C. Item 3: Applicant name. The exact and complete name of the assignor or each transferor must be stated in Section II, Item 3: if the assignor/transferor is a corporation, the exact corporate name; if a partnership, the name under which the partnership does business; if an unincorporated association, the name of an executive officer, his/her office, and the name of the association; and, if an individual assignor/transferor, the person's full legal name.


Facility ID Number. Radio and TV Facility ID Numbers can be obtained at the FCC's Internet Website at www.fcc.gov/mmb/asd/seacall.html or by calling: Radio - 202-418-2730, TV - 202-418-1600. Further, the Facility ID Number is now included on all Radio and TV authorizations and postcards.


D. Item 4: Third-party Representative. If the assignor/transferor is represented by a third party (for example, legal counsel), that person's name, firm or company, and telephone/electronic mail address may be specified.


E. Item 5: Authorizations to be Assigned/Transferred. Unless specifically enumerated as excluded authorizations, the authorizations for all subsidiary communications services (SCAs), FM and TV booster stations, and auxiliary service stations authorized under Subparts D, E, F, and H of 47 C.F.R. Part 74 will be included in the assignment of the license of the primary station(s). Applicants should list the call signs, locations, and other facility identifying information of all authorizations to be assigned (including booster and auxiliary service stations) in a separate exhibit.

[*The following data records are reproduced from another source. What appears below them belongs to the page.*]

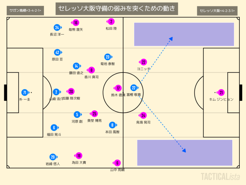Click the サガン鳥栖<3-4-2-1> team label
This screenshot has height=185, width=246.
pos(25,11)
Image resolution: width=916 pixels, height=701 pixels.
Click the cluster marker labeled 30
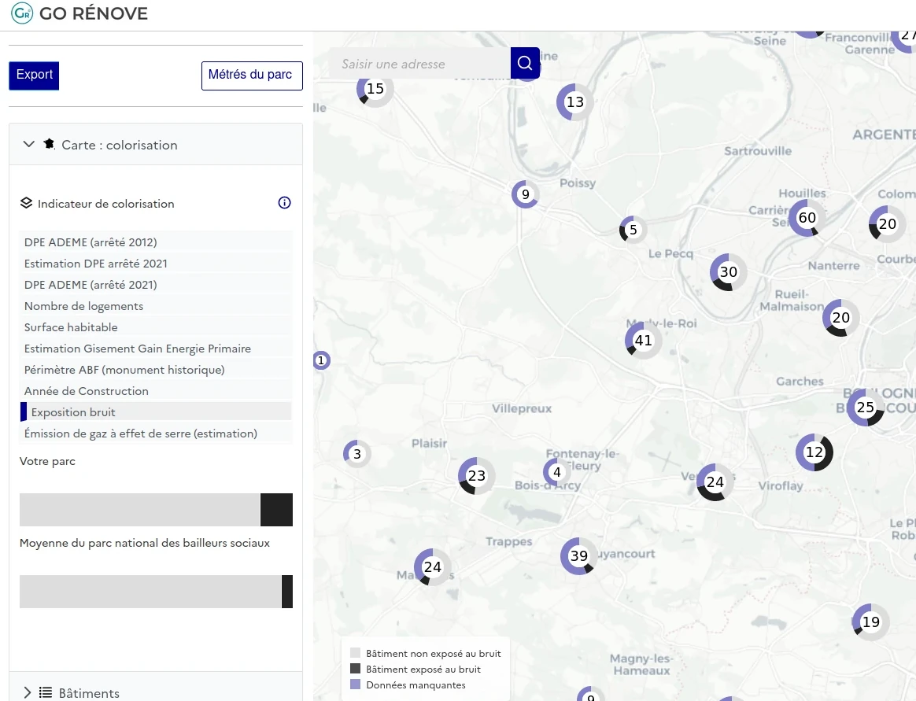728,272
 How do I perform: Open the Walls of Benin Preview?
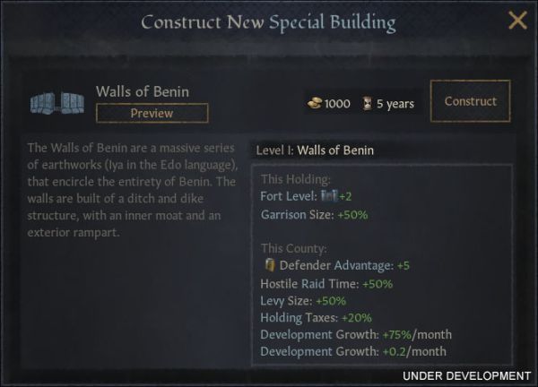point(152,113)
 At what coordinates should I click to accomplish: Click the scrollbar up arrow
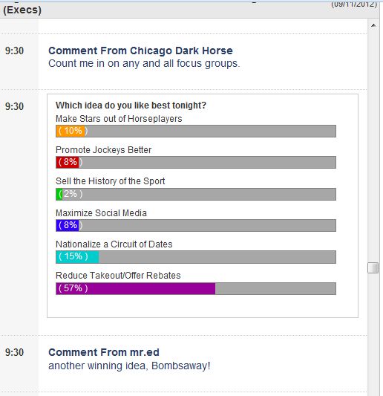[373, 25]
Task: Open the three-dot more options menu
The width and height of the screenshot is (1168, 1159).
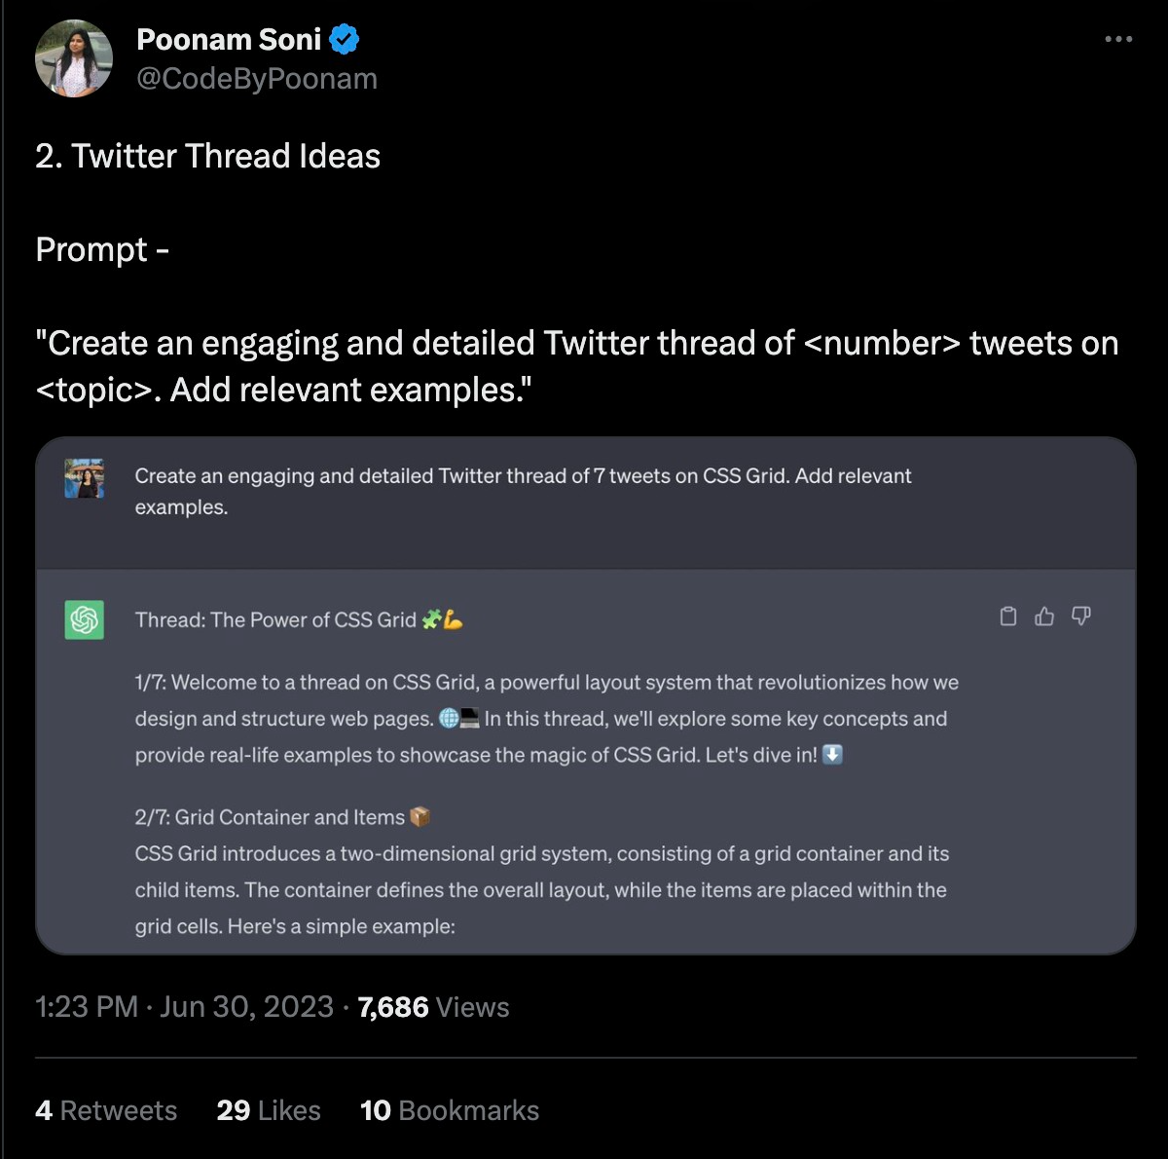Action: (x=1118, y=40)
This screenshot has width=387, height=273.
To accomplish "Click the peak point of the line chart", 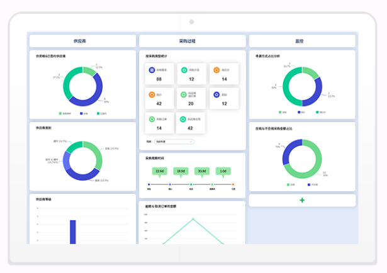I will [193, 219].
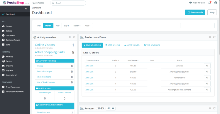Refresh the Activity overview panel
The height and width of the screenshot is (114, 220).
74,37
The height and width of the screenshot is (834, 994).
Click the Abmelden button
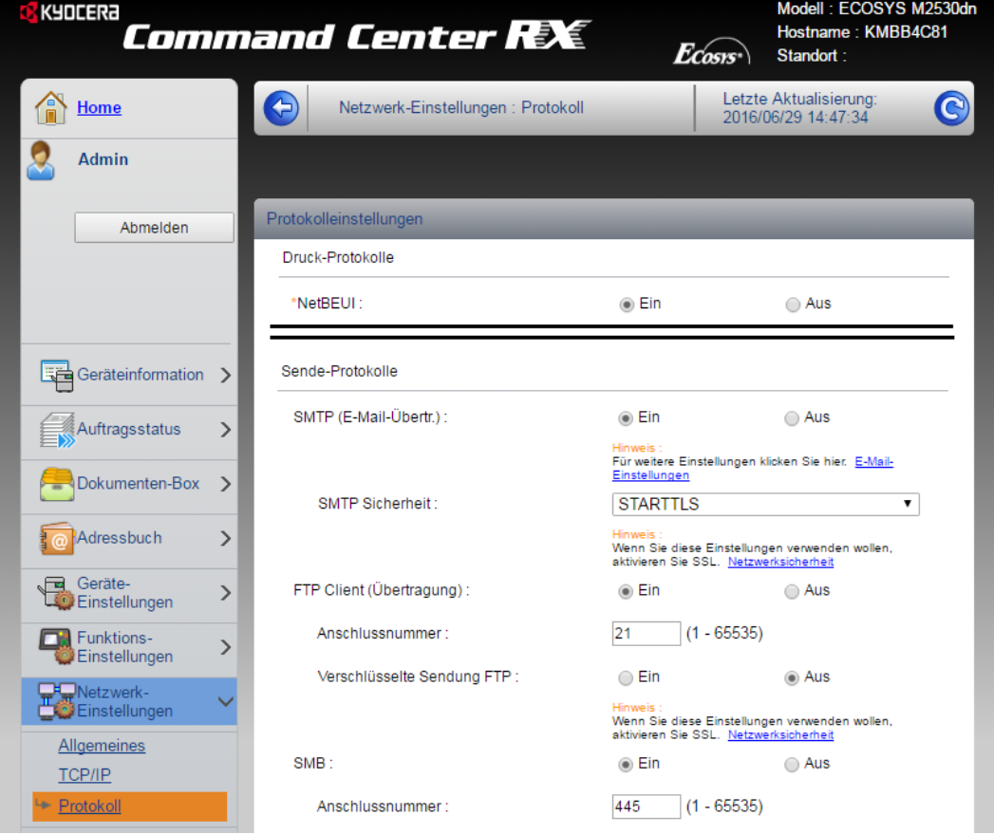coord(154,228)
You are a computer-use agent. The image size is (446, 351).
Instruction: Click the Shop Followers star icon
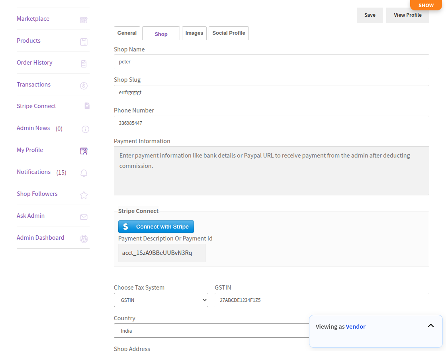tap(84, 195)
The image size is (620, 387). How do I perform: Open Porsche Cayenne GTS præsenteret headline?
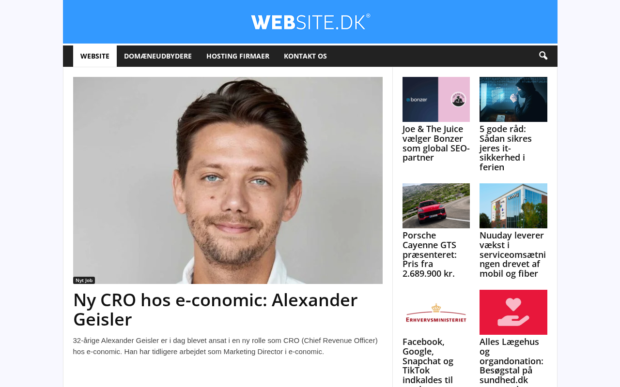[430, 254]
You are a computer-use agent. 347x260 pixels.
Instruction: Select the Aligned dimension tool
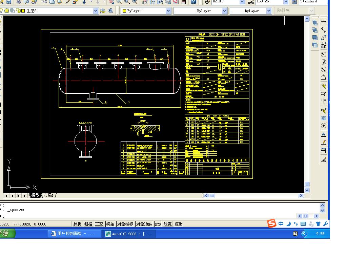(324, 30)
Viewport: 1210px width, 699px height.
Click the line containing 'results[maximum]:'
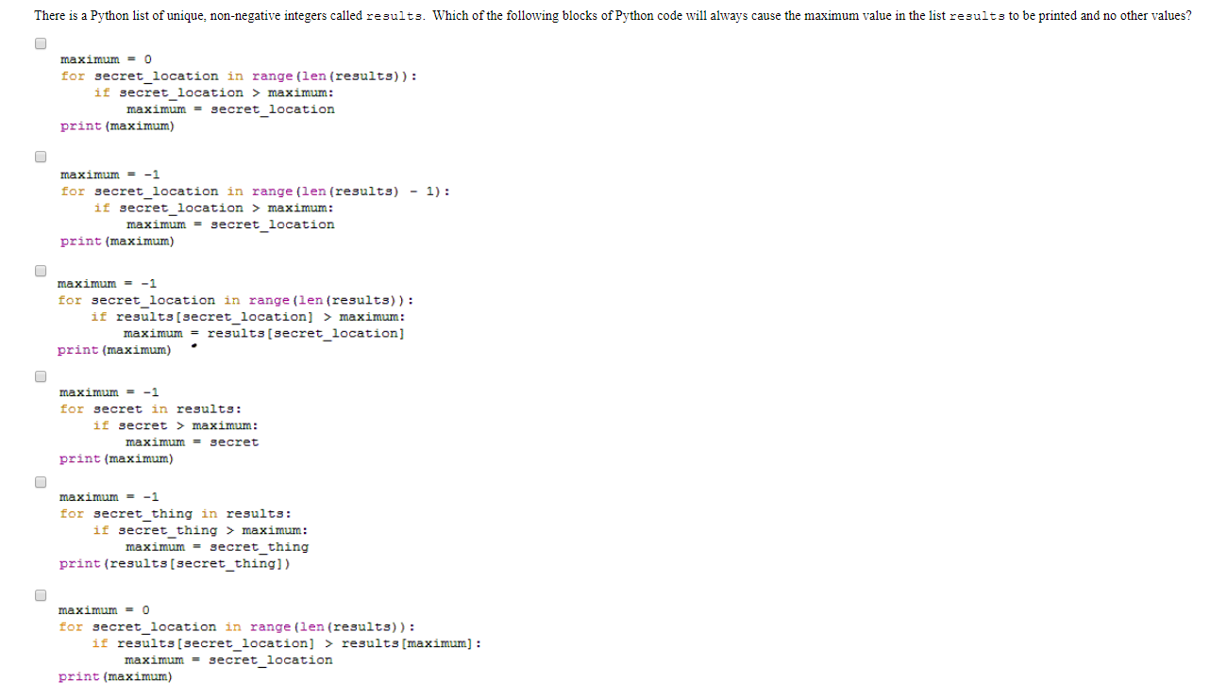click(x=287, y=643)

F. Item 6: Agreements for Sale/Transfer of Station. All applicants must submit to the Commission with this application and place in the public inspection file of each subject station a complete and final copy of the unredacted contract for the assignment or transfer of the authorizations that are the subject of this application, including all exhibits and attachments. The application and contracts must be retained in the public inspection file until final action is taken on this application, with the exception that any application granted pursuant to a waiver of any Commission rule must be retained in the public file for as long as the waiver is in effect. Under 47 C.F.R. Sections 74.781 (for low power TV, TV translator, or TV booster stations) and 74.1281 (for FM translator and FM booster stations), licensees must maintain “adequate station records, including the current instrument of authorization, official correspondence with the FCC, contracts, permission for rebroadcast, and other pertinent documents.” The station records are to be kept for two years, and are to be maintained at a suitable location in one of the communities of license for the station, except that the station records of a booster station or translator owned by the licensee of the primary station may be kept at the same place where the primary station records are kept, i.e., at the primary station’s main studio. See 47 C.F.R. Sections 73.3526(b), 73.3527(b). Accordingly, in this item, applicants are asked to certify that a complete copy of the assignment/transfer application (with unredacted contracts) has been placed in the station’s records.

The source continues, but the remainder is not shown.